Q: How has our groundwater in Arizona been used or misused in the past?

A: Arizona gets about 40% of its water supply from groundwater. That water is used in both municipal and rural water supplies. Outside of cities, much of that groundwater is used for irrigated agriculture. Like many states in the United States, and many regions around the world, water management has historically focused on surface water in our rivers, lakes and reservoirs. The need to manage groundwater has lagged behind by decades. ... That means that there was a long history of the "Wild West" of groundwater use in both states. Specifically, there were no constraints on groundwater pumping, which led to significant overuse and depletion of aquifers in both states.

It may surprise people to know that, by area, less than 25% of the state of Arizona is subject to groundwater management. In the rest of the state ... if you own the land and you have drilled a well, there are virtually no limits to how much groundwater you can pump.

This is problematic, and can lead to several negative environmental consequences, like causing rivers to run dry, driving a loss of biodiversity or causing the ground to sink (land subsidence). Importantly, overpumping in one region often leads to lowering groundwater levels beyond that region. 

Q: Why are you optimistic about your technology now?

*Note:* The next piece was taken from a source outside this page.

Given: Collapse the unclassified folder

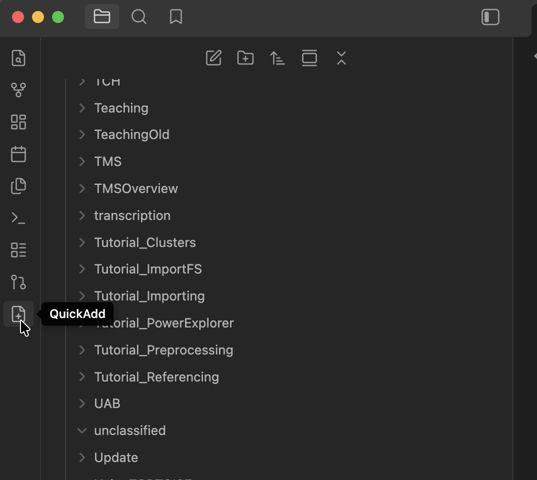Looking at the screenshot, I should pos(82,431).
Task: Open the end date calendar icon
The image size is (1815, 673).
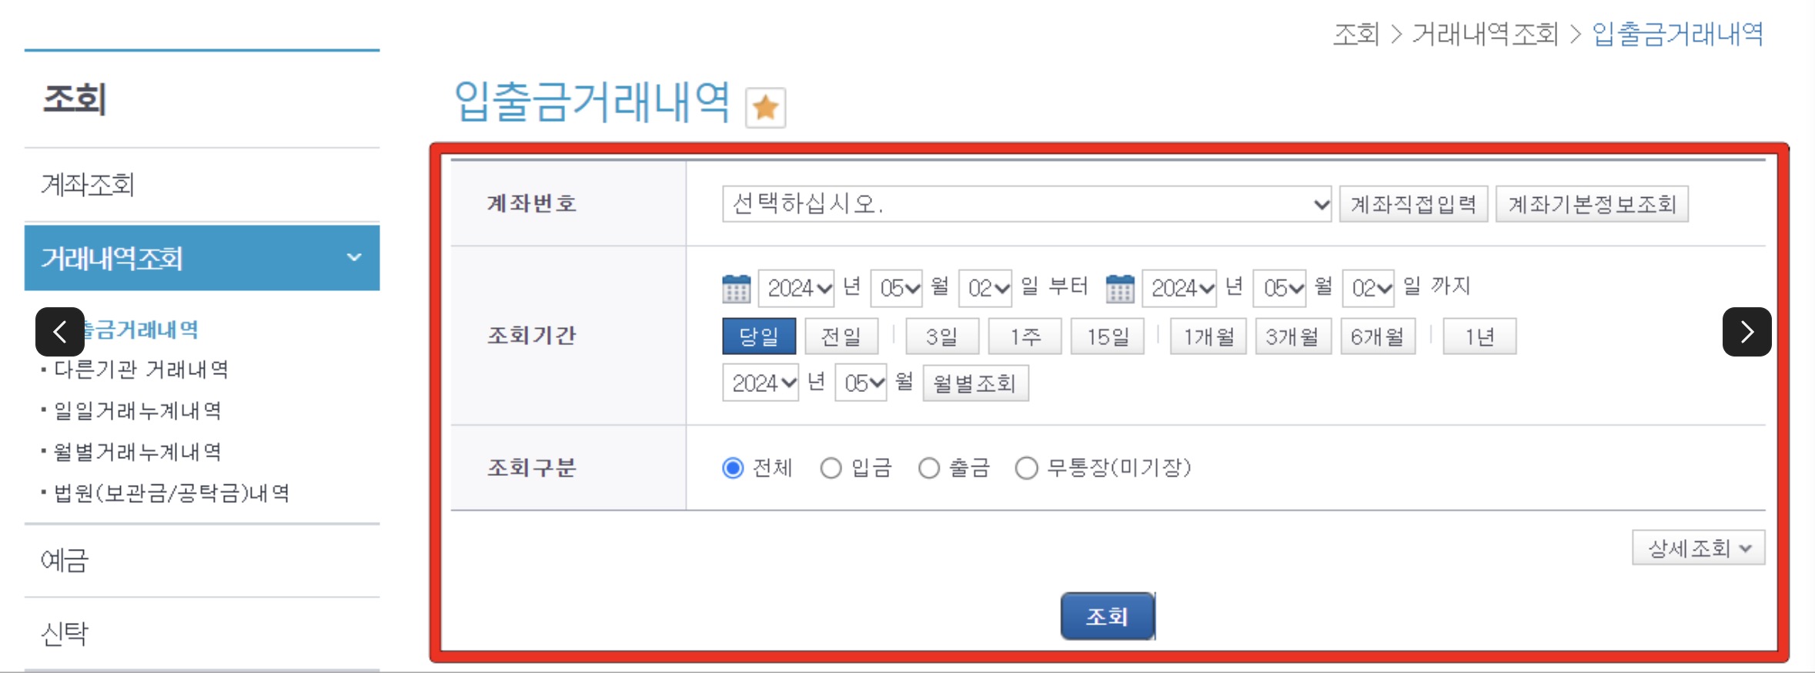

A: We are having a moment here in Arizona in which I feel like the stars and planets are aligned so that we can make great progress towards water sustainability in our state. Most imporantly, we have in Arizona Gov. Katie Hobbs someone who has made water a priority from day one of her administration. 

We are also fortunate to have a core of dedicated researchers across the state, including our team at ASU, that received $40 million from outgoing Gov. Ducey to lead the state’s Arizona Water Innovation Initiative. The (initative) provides the funding base so that we engage deeply with state agencies to co-develop a research agenda to find those critical pathways to a sustainable water future for Arizona.

Finally, it is worth noting that ... Arizona’s government water agencies are welcoming the opportunity to work together with us at ASU. 

Q: Does groundwater ever get replenished or is it gone for good once we’ve tapped into it?

A: Groundwater may or may not be renewable, depending in part on characteristics such as how deep an aquifer is. Groundwater from aquifers that are close to the surface, or that are located adjacent to rivers, is generally renewable.

However, the water in deeper aquifers filled them on timescales ranging from thousands to tens of thousands of years ago, and more. Since water travels very slowly in Earth’s subsurface — say, a foot per day, per year, or even per decade — the water removed from these deeper aquifers will not be replenished on human timescales by natural processes. 

Q: What can we do to improve the situation in Arizona?

A: One of the most important things that we can do in Arizona, across the entire state, is to understand how much water we have, how much we use and how these are changing over time. If we don’t know these things, it will be impossible to manage our water sustainably with future generations in mind. 

We need to assess how much surface and groundwater we have, how much is available to us and how much of that is renewable versus nonrenewable. We need to know exactly how much water we are using and what we are using it for. We need to have a clear picture of how the aridification of the West is impacting our water supply, and to predict how the gap between supply and demand will change in the coming decades. Once we understand that gap, across the state’s watersheds, groundwater basins, irrigation or water management districts, then we can look at how to manage it moving forward.

As an outcome of the Arizona Water Innovation Initiative, along with our partners, we hope to identify a range of potential options for decision-makers and water managers — like tools in a toolkit. For example, these can include conservation, new technological advances in water monitoring and water-use efficiency and production, managed aquifer recharge, sewage recycling, desalination, policy interventions and more.